Second, there's attitude. People regard their present state as the default, and it is incredibly, incredibly difficult to get them to change their behaviour in exchange for the promise of future benefits. This is not just about drugs. If we could get everyone to just exercise briskly for an hour, 3-4 times a week, the health benefits would be enormous. Yet, in countries like the UK, more than half the adult population can't or won't. We know that health-wise, smoking is about the worst thing you can do to your body - yet about 1 adult in 6 in the UK smokes anyway. And so it goes. Getting people to accept treatment for future health benefits when they are not noticeably ill is so hard, it's frustrating. I cannot count the number of times I have heard "I don't need that - I'm healthy". The only thing that seems to make people compliant with medication is actual illness.

So industry has floated this idea multiple times, and it keeps coming up in discussions, but nobody is able to come up with a solution to these two basic problems.


John Russell
In reply to Markdoc
On your first point, are the proposed treatments cost-effective? In the UK it can be driven by Nice and the NHS. The marginal cost of production of these drugs must be quite low, so there should be room for a deal with the drugs companies where they produce a great deal more drugs at lower per-patient pricing. On your second point, I wonder if it may be possible to change attitudes by starting much younger with health-lifestyle education and practise. It's like eating fruit and vegetables. People who start young tend to keep it up and enjoy it, whereas those who don't find it more of a challenge in later life. By the way I understand even a few hours of walking every week has a significant effect on health, it doesn't have to be as much as 3-4 hours of intense exercise.

Markdoc
In reply to John Russell
It doesn't matter if the treatments are cost-effective (some of them are) if the direct cost is so great that it blows a hole in today's health budget.

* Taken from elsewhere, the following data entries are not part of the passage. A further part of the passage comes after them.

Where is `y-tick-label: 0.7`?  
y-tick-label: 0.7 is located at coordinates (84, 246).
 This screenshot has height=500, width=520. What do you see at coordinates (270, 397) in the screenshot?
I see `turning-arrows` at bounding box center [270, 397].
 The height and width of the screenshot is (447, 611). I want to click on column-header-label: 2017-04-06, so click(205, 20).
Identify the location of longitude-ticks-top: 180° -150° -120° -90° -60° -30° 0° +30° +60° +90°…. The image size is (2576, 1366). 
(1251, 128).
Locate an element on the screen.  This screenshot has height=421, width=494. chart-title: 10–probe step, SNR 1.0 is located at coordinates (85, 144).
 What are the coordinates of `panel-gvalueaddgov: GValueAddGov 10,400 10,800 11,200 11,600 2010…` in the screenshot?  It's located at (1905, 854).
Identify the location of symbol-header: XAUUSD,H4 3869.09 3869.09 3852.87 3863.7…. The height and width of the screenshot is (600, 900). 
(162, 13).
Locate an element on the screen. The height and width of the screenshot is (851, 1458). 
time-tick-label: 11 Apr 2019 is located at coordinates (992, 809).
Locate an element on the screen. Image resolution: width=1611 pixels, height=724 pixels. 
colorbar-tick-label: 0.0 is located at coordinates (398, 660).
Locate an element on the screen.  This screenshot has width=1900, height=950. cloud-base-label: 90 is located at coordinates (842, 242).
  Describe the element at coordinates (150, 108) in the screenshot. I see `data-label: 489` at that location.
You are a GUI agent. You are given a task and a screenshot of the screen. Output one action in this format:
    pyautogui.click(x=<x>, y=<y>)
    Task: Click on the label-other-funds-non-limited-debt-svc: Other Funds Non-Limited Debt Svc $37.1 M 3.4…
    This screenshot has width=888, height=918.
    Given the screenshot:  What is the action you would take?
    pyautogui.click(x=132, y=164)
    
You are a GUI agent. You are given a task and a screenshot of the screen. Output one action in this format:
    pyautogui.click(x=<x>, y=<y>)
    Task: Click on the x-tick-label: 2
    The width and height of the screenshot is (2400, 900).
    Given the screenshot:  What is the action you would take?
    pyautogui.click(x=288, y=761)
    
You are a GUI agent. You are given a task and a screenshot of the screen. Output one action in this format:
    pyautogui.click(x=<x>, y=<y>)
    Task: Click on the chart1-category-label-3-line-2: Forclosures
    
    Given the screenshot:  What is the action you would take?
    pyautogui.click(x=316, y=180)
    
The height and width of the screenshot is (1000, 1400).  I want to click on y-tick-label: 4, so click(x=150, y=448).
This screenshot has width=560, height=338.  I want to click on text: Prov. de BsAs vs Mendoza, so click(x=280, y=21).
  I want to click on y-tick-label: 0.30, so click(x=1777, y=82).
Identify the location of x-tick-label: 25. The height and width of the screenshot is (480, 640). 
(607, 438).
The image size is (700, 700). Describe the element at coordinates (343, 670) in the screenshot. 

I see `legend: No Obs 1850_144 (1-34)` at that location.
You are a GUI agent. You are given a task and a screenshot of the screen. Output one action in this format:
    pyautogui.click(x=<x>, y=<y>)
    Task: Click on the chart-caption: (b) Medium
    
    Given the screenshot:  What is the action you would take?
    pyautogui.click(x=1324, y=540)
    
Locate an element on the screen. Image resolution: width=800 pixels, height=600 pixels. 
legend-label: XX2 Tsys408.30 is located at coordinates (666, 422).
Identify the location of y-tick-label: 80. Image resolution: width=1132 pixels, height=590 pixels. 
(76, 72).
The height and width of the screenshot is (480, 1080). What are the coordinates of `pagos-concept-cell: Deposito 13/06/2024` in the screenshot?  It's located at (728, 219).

While you can easily show that some treatments are cost-effective, if that benefit accrues through greater productivity, and less healthcare utilization over the person's lifetime, it's unattractive to healthcare systems (and also to NICE) because you only have so much budget today. I can give a concrete example - NICE recently triggered a minor storm over its decision to arbitrarily reduce the QALY threshold for vaccines, to make it harder for them to qualify for NHS funding. You may ask why they would do that, and the apparent answer is that if vaccines were assessed like other medicines, most would easily pass current cost-effectiveness thresholds (and I should note this is without even taking into effect many downstream benefits, so the current NICE evaluation is extremely conservative with regard to benefits). So the threshold was changed to reduce the chance that the government would be pressured to include more vaccines in the national programs. In other words, vaccines are too cost-effective. This may sound absolutely bonkers, but the reasoning is straightforward. The benefits of better coverage are huge (even when you discount them over time), and as an intervention, highly cost-effective. But the cost of introducing them - which is significant - has to be paid up front, while the benefits accrue over decades. Governments today don't like that math, because it implies raising funding (and possibly taxes) today in order that politicians a generation hence will reap the benefits. And to a certain extent, the same applies to many other preventative activities. It's completely mad (from a public health perspective) and at the same time completely logical (from a financial/political perspective). As for the exercise, I stated "brisk exercise" not "intensive exercise". In other words, a jog or riding a bike, or even just walking briskly. It doesn't have to be cross-training. But it should be something that makes you puff and sweat at least a bit. If it's not raising your pulse, it'll help a bit but it's not doing as much as it could.